Variational Dropout and the Local Reparameterization Trick
This work addresses a bottleneck in variational Bayesian inference for machine learning practitioners, offering a more efficient and flexible method, though it is incremental as it builds on existing SGVB and dropout techniques.
The paper tackles the problem of high variance in stochastic gradients for variational Bayesian inference by introducing a local reparameterization technique that reduces variance and improves convergence speed, with experiments showing it leads to better models through learned dropout rates.

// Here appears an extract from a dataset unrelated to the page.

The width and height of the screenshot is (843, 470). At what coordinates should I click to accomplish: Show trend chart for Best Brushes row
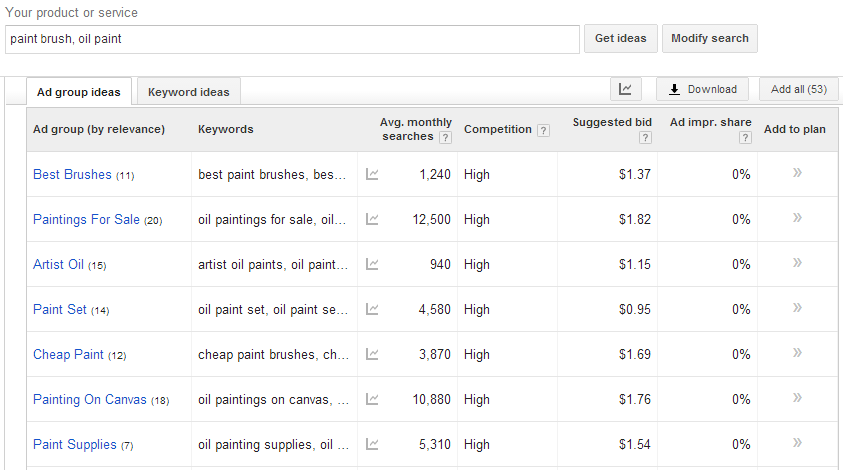[372, 174]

We investigate a local reparameterizaton technique for greatly reducing the variance of stochastic gradients for variational Bayesian inference (SGVB) of a posterior over model parameters, while retaining parallelizability. This local reparameterization translates uncertainty about global parameters into local noise that is independent across datapoints in the minibatch. Such parameterizations can be trivially parallelized and have variance that is inversely proportional to the minibatch size, generally leading to much faster convergence. Additionally, we explore a connection with dropout: Gaussian dropout objectives correspond to SGVB with local reparameterization, a scale-invariant prior and proportionally fixed posterior variance. Our method allows inference of more flexibly parameterized posteriors; specifically, we propose variational dropout, a generalization of Gaussian dropout where the dropout rates are learned, often leading to better models. The method is demonstrated through several experiments.